BEGIN Listed entries

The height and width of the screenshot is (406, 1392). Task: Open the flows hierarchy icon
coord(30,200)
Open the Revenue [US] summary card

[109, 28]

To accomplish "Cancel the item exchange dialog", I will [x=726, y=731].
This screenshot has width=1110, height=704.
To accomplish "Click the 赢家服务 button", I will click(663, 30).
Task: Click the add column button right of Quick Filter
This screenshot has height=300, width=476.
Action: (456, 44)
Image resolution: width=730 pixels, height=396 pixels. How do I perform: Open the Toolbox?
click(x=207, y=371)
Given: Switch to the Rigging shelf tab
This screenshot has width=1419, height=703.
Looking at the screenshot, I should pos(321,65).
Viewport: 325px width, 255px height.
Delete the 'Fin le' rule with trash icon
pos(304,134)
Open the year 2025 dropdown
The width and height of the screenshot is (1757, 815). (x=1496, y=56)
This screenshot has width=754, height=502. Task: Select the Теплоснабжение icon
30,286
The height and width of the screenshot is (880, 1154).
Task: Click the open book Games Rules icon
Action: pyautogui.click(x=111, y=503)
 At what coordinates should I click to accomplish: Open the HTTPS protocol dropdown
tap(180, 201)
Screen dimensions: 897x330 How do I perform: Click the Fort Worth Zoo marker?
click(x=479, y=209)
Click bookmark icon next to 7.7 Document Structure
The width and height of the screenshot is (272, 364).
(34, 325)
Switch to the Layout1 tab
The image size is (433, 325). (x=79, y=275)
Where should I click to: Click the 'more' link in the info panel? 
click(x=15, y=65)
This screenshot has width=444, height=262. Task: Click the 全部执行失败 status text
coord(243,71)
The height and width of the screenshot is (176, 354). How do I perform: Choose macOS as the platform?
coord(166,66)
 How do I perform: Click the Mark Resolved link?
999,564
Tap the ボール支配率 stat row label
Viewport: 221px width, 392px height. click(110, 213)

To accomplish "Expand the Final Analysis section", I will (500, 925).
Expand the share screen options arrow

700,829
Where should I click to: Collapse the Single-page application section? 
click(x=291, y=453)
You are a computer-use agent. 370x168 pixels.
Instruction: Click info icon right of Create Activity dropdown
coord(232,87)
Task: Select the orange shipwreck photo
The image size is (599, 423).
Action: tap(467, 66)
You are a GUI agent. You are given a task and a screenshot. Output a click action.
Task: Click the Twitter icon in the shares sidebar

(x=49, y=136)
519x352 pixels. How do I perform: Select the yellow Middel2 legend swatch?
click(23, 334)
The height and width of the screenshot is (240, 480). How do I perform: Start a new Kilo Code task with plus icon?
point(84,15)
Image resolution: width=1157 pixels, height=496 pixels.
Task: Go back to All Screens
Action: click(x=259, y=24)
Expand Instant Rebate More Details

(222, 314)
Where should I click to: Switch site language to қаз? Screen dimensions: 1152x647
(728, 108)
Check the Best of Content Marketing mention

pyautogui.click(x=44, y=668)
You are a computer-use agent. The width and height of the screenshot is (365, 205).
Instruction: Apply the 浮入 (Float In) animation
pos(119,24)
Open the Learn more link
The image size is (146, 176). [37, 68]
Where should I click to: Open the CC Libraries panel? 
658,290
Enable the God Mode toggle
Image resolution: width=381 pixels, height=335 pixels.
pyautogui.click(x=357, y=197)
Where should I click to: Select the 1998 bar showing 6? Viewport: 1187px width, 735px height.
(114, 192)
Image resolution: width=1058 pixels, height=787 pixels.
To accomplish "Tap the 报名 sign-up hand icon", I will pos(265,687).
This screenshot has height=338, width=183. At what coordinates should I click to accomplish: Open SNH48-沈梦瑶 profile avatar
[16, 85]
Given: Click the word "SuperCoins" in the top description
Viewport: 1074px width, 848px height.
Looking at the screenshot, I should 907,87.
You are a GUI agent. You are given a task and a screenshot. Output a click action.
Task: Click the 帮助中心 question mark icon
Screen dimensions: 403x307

END Listed entries

Try it: Once you find the line containing "Task: Click the add", stop: reproduce exactly that line and every line of the data before it, and nothing else.

Response for this exercise:
The height and width of the screenshot is (406, 1392). Task: Open the flows hierarchy icon
coord(30,200)
Open the Revenue [US] summary card

[109, 28]

To accomplish "Cancel the item exchange dialog", I will [x=726, y=731].
This screenshot has width=1110, height=704.
To accomplish "Click the 赢家服务 button", I will click(663, 30).
Task: Click the add column button right of Quick Filter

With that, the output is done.